Records to use:

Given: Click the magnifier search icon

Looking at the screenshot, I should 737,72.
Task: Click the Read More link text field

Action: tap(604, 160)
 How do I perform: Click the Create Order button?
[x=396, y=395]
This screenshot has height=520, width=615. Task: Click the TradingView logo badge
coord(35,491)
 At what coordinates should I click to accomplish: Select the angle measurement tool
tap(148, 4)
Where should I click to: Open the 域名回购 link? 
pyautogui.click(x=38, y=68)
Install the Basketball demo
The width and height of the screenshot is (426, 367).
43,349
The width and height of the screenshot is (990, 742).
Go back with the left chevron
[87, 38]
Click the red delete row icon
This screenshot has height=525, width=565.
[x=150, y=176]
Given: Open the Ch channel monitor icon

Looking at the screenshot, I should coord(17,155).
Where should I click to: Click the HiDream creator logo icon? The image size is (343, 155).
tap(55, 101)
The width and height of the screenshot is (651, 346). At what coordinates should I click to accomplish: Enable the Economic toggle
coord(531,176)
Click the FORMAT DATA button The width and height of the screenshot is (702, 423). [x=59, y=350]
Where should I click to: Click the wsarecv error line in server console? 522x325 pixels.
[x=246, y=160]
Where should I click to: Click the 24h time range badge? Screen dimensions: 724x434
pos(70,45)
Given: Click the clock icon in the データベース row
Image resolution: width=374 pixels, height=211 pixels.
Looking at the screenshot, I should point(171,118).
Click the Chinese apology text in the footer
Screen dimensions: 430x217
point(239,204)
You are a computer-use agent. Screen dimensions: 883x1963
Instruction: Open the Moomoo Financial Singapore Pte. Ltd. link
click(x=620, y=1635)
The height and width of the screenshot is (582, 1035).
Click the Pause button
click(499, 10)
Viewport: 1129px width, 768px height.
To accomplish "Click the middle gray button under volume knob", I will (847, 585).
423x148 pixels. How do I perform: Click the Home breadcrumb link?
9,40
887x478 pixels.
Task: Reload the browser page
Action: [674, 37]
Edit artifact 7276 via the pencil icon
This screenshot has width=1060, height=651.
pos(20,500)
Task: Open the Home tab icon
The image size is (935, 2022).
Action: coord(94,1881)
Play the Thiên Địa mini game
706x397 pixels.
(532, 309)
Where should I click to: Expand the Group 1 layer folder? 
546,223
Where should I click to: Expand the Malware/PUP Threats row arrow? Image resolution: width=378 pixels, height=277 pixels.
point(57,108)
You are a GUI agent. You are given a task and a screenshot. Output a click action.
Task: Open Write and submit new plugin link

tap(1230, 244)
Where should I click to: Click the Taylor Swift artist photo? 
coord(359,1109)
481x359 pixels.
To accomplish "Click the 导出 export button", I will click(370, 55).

What you have to do:
Without altering a single word, write out the whole listing.

Task output:
Given: Click the magnifier search icon

Looking at the screenshot, I should 737,72.
Task: Click the Read More link text field

Action: tap(604, 160)
 How do I perform: Click the Create Order button?
[x=396, y=395]
This screenshot has height=520, width=615. Task: Click the TradingView logo badge
coord(35,491)
 At what coordinates should I click to accomplish: Select the angle measurement tool
tap(148, 4)
Where should I click to: Open the 域名回购 link? 
pyautogui.click(x=38, y=68)
Install the Basketball demo
The width and height of the screenshot is (426, 367).
43,349
The width and height of the screenshot is (990, 742).
Go back with the left chevron
[87, 38]
Click the red delete row icon
This screenshot has height=525, width=565.
[x=150, y=176]
Given: Open the Ch channel monitor icon

Looking at the screenshot, I should coord(17,155).
Where should I click to: Click the HiDream creator logo icon? The image size is (343, 155).
tap(55, 101)
The width and height of the screenshot is (651, 346). At what coordinates should I click to accomplish: Enable the Economic toggle
coord(531,176)
Click the FORMAT DATA button The width and height of the screenshot is (702, 423). [x=59, y=350]
Where should I click to: Click the wsarecv error line in server console? 522x325 pixels.
[x=246, y=160]
Where should I click to: Click the 24h time range badge? Screen dimensions: 724x434
pos(70,45)
Given: Click the clock icon in the データベース row
Image resolution: width=374 pixels, height=211 pixels.
Looking at the screenshot, I should point(171,118).
Click the Chinese apology text in the footer
Screen dimensions: 430x217
point(239,204)
You are a computer-use agent. Screen dimensions: 883x1963
Instruction: Open the Moomoo Financial Singapore Pte. Ltd. link
click(x=620, y=1635)
The height and width of the screenshot is (582, 1035).
Click the Pause button
click(499, 10)
Viewport: 1129px width, 768px height.
To accomplish "Click the middle gray button under volume knob", I will (847, 585).
423x148 pixels. How do I perform: Click the Home breadcrumb link?
9,40
887x478 pixels.
Task: Reload the browser page
Action: [674, 37]
Edit artifact 7276 via the pencil icon
This screenshot has width=1060, height=651.
pos(20,500)
Task: Open the Home tab icon
The image size is (935, 2022).
Action: coord(94,1881)
Play the Thiên Địa mini game
706x397 pixels.
(532, 309)
Where should I click to: Expand the Group 1 layer folder? 
546,223
Where should I click to: Expand the Malware/PUP Threats row arrow? Image resolution: width=378 pixels, height=277 pixels.
point(57,108)
You are a GUI agent. You are given a task and a screenshot. Output a click action.
Task: Open Write and submit new plugin link

tap(1230, 244)
Where should I click to: Click the Taylor Swift artist photo? 
coord(359,1109)
481x359 pixels.
To accomplish "Click the 导出 export button", I will click(370, 55).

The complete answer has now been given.